In the past, hospitals and healthcare organizations just accumulated private practices with little integration or standardization. The common phrase was “just come and practice here just like you were in your private practice.” We all know that has not worked and has led to unhappy physicians and CEOs.
So, what does physician integration actually mean? First, let’s discuss the type of arrangements that physicians have with a hospital or healthcare organization:
- Affiliate Physicians – The physician is in private practice and is a member of the medical staff of a hospital or healthcare organization.
- Professional Services Agreement (PSA) – The physician provides contracted services to the hospital or healthcare organization.
- Employed – The physician has an employment agreement with the hospital or healthcare organization.
All three of these physician relationships/arrangements are vital to a successful healthcare organization because they bring various ingredients to the organization.
Most affiliate providers are loyal to the healthcare organization, and, in many cases, hold key directorships.

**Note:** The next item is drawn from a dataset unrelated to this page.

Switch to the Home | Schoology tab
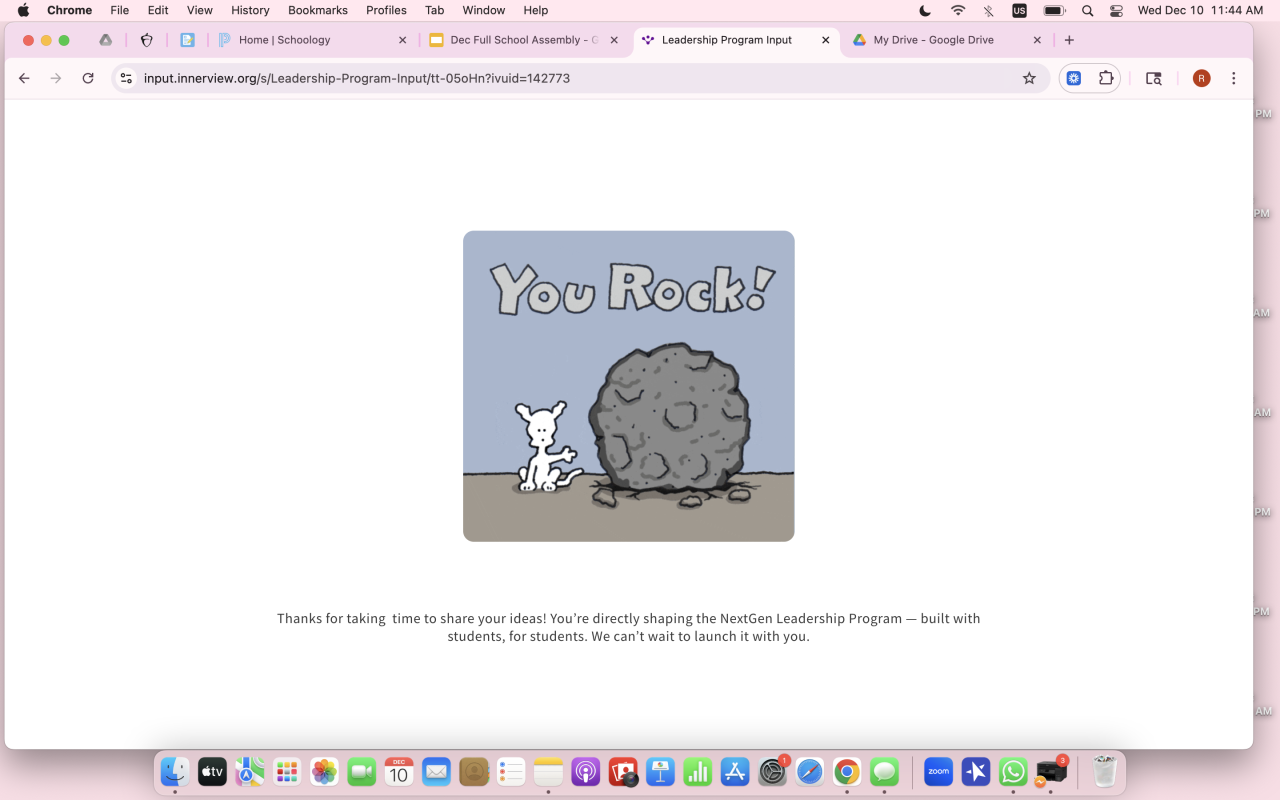Screen dimensions: 1280x800 (284, 40)
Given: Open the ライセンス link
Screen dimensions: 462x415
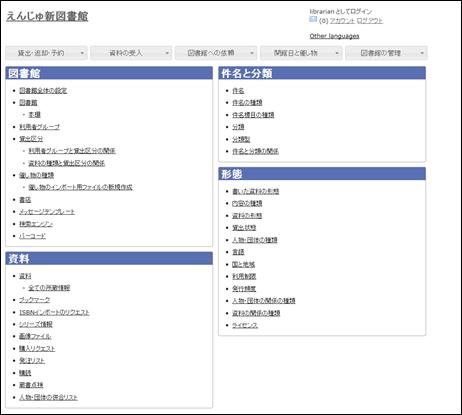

The PSA physicians, in many cases, are anesthesiology, radiology, emergency medicine, or hospitalist groups providing services. They too, in most cases, have a seat at the leadership table in some capacity.
The third group is where I see the opportunity for hospitals and healthcare organizations to engage employed physicians in leadership roles. Too many times health systems overlook this until there are financial issues or coverage issues that cause the system to put them into a leadership role instead of having these physicians in key leadership roles from the start.
Health systems should integrate all three groups of physicians into key leadership roles, and these roles should include the following:
- Governance – This includes not just how the medical group runs but also the organization’s leadership and governing board.
- Strategic service lines – This can be based on the specialty offered for that service line.
- Management leadership – This should be at all levels of the organization.
- Joint venture with hospital/healthcare organization – New Stark Law rules make this easier to do.
- Clinically Integrated Networks (CIN) – Physicians at all affiliation levels should be heavily involved in the development and operations of the CIN.
- Committees – These can range from the discharge planning process to EMR implementation.
This sounds simple, but it’s not. You have to navigate politics, egos, money, and fear of losing control – and that goes for both the physicians and the organization’s leadership.
So, how do you achieve physician integration? Start with physician compacts, medical groups that are not separate from the hospital but seen as ambulatory clinics of the system. Secondly, use frequent, clear, and transparent communication. That is the foundation of starting to build your integrated organization. It’s not easy, but it’s critical to achieve high patient, physician, and staff satisfaction.